TinyStories Qwen3-MoE 1.95M (tinyqwen3moe2m) HF Validation Suite

This repository provides an ultra-lightweight Qwen3 Mixture-of-Experts (MoE) model file in Hugging Face / Safetensors format, trained to 100% convergence on the TinyStories dataset and optimized for inference engine testing, MoE routing verification, and automated CI pipelines.

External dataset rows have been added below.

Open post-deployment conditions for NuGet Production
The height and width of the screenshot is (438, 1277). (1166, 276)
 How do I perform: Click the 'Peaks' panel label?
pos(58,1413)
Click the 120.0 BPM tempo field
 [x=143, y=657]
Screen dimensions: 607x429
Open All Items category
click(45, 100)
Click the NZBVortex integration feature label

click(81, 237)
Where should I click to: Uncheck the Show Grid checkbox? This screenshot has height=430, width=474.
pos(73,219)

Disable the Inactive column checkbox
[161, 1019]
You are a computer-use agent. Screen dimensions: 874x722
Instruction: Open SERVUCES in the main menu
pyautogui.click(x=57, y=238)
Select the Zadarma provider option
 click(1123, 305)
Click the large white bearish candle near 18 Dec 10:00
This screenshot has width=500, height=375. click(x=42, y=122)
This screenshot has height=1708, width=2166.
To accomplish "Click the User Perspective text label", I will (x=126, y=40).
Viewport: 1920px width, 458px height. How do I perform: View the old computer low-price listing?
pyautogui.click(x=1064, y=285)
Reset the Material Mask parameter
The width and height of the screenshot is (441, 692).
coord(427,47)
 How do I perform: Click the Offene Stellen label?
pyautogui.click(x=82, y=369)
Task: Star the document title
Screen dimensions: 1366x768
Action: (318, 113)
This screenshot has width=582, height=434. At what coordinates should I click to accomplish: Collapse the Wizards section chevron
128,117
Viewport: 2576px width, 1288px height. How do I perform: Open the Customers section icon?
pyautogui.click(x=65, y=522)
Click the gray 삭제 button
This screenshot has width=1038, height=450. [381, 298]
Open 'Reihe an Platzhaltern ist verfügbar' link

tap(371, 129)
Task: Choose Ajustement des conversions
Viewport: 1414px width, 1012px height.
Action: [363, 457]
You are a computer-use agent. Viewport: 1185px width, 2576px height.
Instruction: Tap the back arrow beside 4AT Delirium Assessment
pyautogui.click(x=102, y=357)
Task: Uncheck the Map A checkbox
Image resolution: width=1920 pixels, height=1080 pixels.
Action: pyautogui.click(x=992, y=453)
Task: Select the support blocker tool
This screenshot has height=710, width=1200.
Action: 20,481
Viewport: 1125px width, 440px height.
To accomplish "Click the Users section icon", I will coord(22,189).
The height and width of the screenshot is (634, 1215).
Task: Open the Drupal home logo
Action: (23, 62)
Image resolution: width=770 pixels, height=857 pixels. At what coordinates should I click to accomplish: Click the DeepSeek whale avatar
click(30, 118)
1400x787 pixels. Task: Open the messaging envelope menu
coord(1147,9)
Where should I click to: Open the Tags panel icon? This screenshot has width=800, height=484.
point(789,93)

Why this repository exists

When developing a custom Mixture-of-Experts (MoE) inference engine or optimizing low-level routing layers, debugging with full-sized models significantly slows down development efficiency. This suite offers a true 1.95M parameter scale Qwen3-MoE model, allowing developers to validate their top-k gates, token dispatchers, shared expert combinations, and YaRN RoPE scaling parameters step-by-step with maximum efficiency and verifiable natural language outputs.

Key Validation Targets

This model is specifically designed to expose architectural layout and edge-case calculation bugs in MoE pipelines:

  • Explicit Layer Topology (No Dynamic Extension): By explicitly defining num_attention_heads=8 and head_dim=32 in the configuration, a physical 256-dimensional q_proj layer is built directly. This eliminates the need for implicit, runtime 2x layer expansion logic and ensures a predictable memory layout during weight loading.
  • Q-Norm / K-Norm Structure Verification: Validates the application of Per-head RMSNorm directly to the Query and Key tensors prior to the core attention dot-product computation. This is a crucial native feature of the Qwen3 architecture to ensure mathematical stability.
  • Native YaRN RoPE Scaling Integration: Incorporates a true YaRN (Yet Another RoPE Extension) configuration (rope_scaling) with factor=4.0 and original_max_position_embeddings=64. This validates that the inference engine can accurately compute frequency adjustments across an expanded context window.
  • True 8:1 GQA Ratio: Implements an asymmetric configuration containing exactly 8 Query heads and 1 Key-Value head (num_attention_heads=8, num_key_value_heads=1). This checks that KV caching structures, stride calculations, parallel splits, and index handling process Grouped-Query Attention topologies properly without memory alignment failures.
  • Top-1 Gated Routing & Token Dispatch: Features a micro-MoE topology with exactly 2 local experts, routing 1 expert per token (num_experts_per_tok=1) across 6 deep transformer layers. This allows developers to strictly track and trace the accuracy of router logit probability flows, routing masks, and row-major tensor switching logic without heavy hardware memory tracking.
  • Shared Expert Isolation: Implements an explicit Shared Expert configuration with an independent dimension shape (shared_expert_intermediate_size=128). This helps verify whether the model correctly adds the non-gated common network baseline output onto the single gated routing expert output path without accumulation alignment bugs.
  • Continuous Packed Sequence Handling: The training pipeline utilizes a high-density token-packing algorithm, concatenating sample token continuous sequences separated strictly by control tags (<s> / </s>) into exact 256-block chunks. This is ideal for testing internal state boundaries, position indexing shifts, and sequence-packing continuous-attention masks in custom hardware layouts.
  • Layer-wise Projection Bias Verification ($\pm 0.2$ Uniform Range): Injected with a frozen constant random uniform bias range ($\pm 0.2$) inside q_proj, k_proj, and v_proj architectures. If an inference engine's dynamic lookup fails to map or slightly shifts these attention biases, the numerical discrepancy scales exponentially across the 6 network layers, immediately destroying greedy generation text into garbage within a few tokens.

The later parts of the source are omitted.